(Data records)
·····

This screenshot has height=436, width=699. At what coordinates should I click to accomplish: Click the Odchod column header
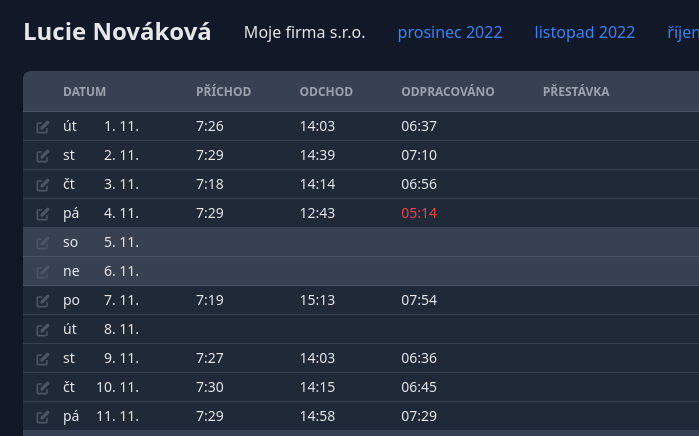326,92
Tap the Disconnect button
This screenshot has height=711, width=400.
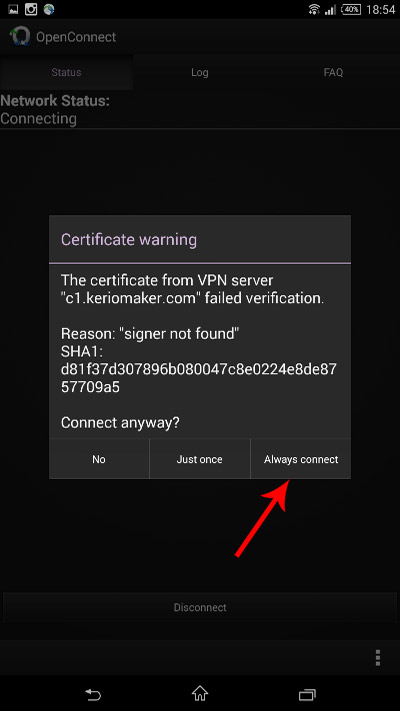[200, 607]
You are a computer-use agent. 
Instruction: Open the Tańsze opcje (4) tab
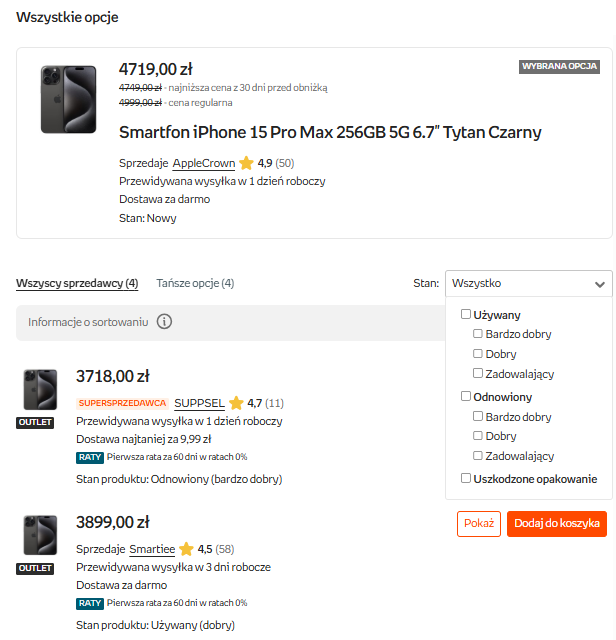195,284
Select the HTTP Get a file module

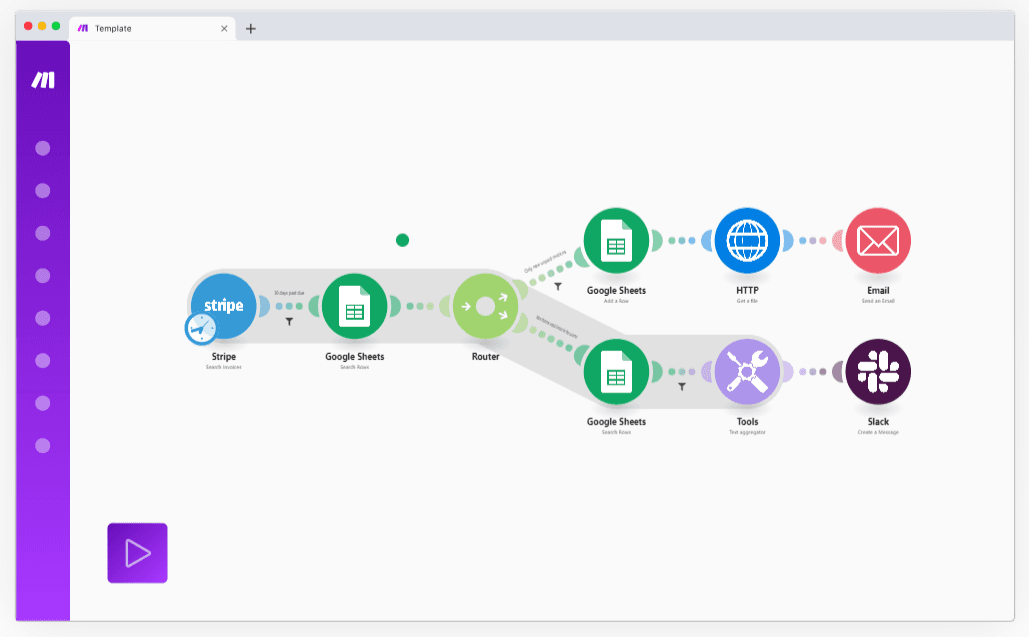747,240
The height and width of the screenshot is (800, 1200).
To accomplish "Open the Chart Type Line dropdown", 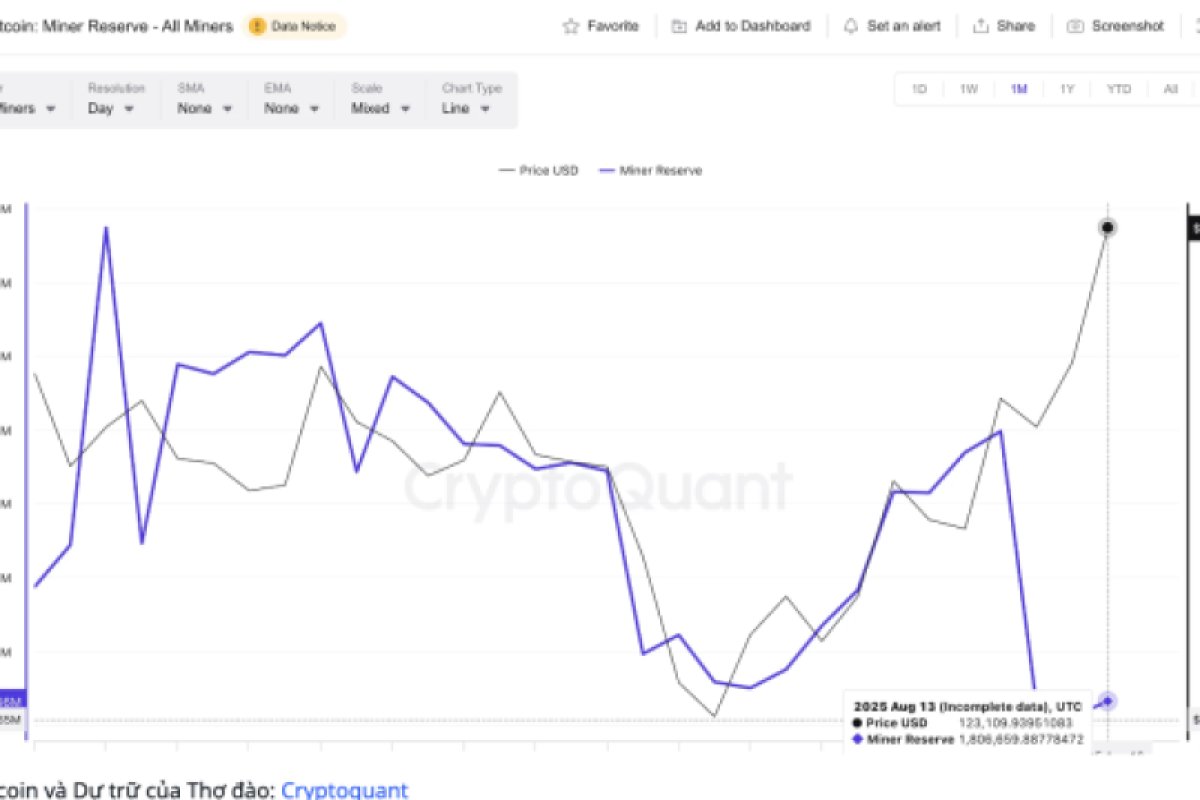I will point(466,108).
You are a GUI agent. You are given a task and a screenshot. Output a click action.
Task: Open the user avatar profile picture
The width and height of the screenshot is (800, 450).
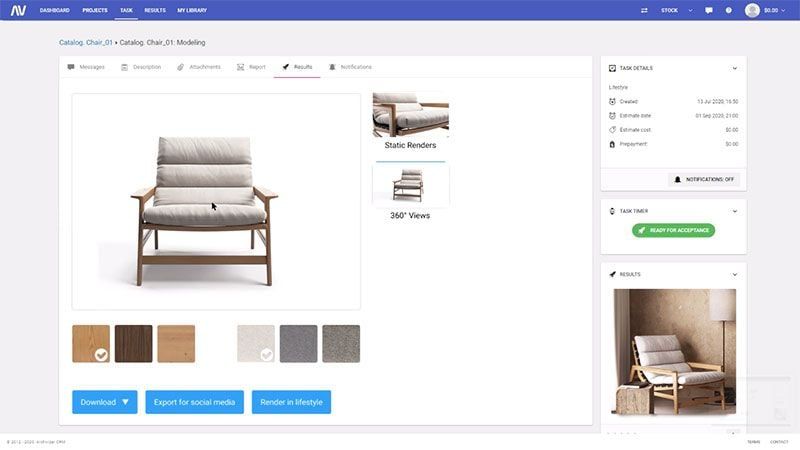pyautogui.click(x=752, y=10)
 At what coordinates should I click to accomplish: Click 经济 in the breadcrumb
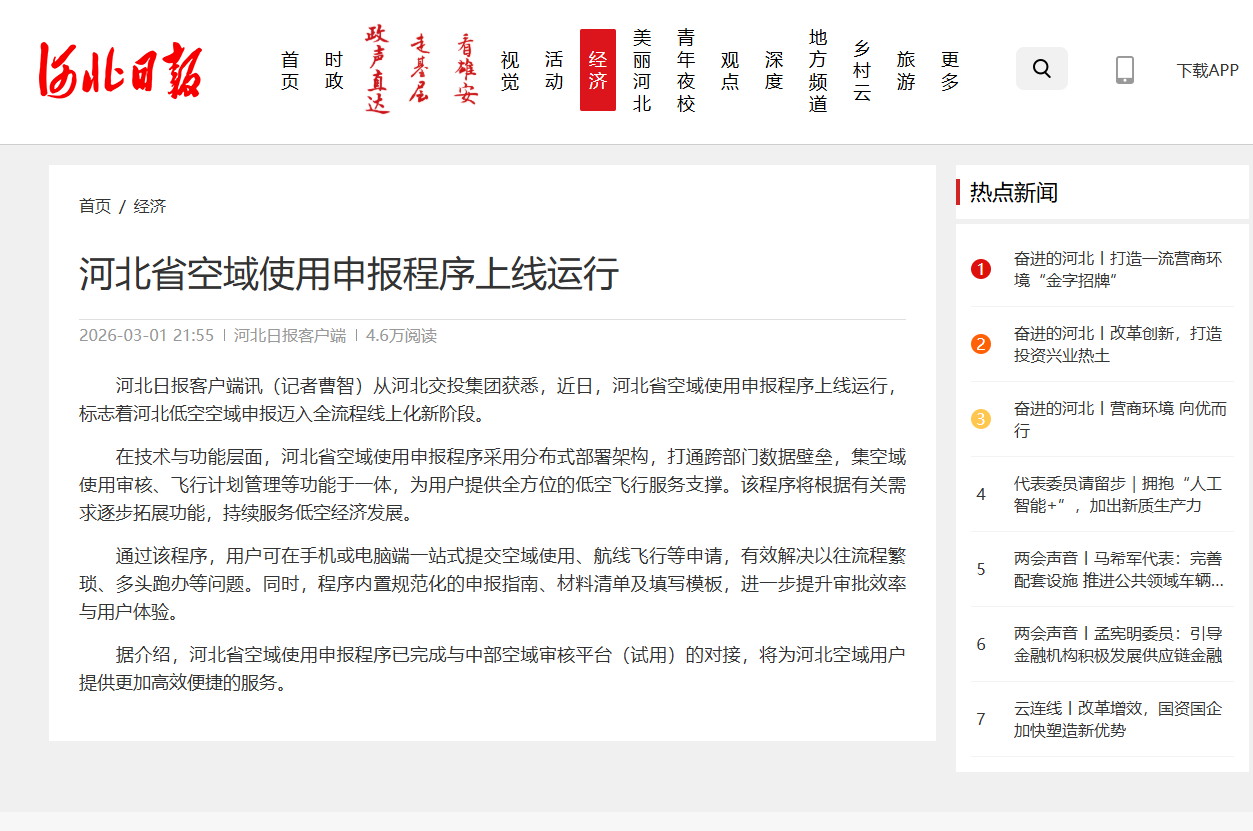150,206
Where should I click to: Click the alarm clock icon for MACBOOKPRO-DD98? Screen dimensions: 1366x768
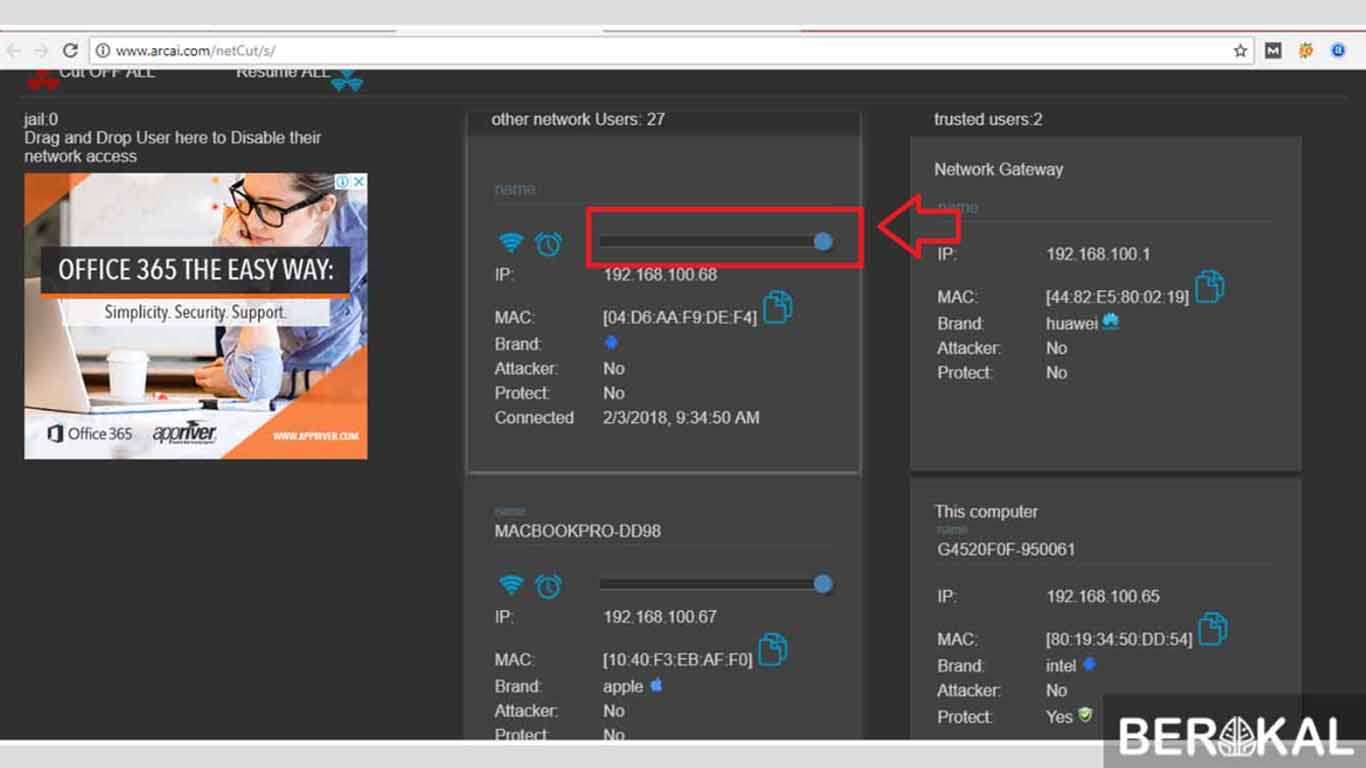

·····

Set problem: Starting with the line that contains "You are a GUI" and going on through the last line of the records, lay out those lines as a JSON list of strings, one string per line, with blank lines omitted. Leave the pictures out of the list.

Result of the task:
[
  "You are a GUI agent. You are given a task and a screenshot. Output a click action.",
  "Task: Open the user avatar profile picture",
  "The width and height of the screenshot is (800, 450).",
  "pyautogui.click(x=752, y=10)",
  " At what coordinates should I click to accomplish: Click 经济 in the breadcrumb",
  "150,206",
  "Where should I click to: Click the alarm clock icon for MACBOOKPRO-DD98? Screen dimensions: 1366x768"
]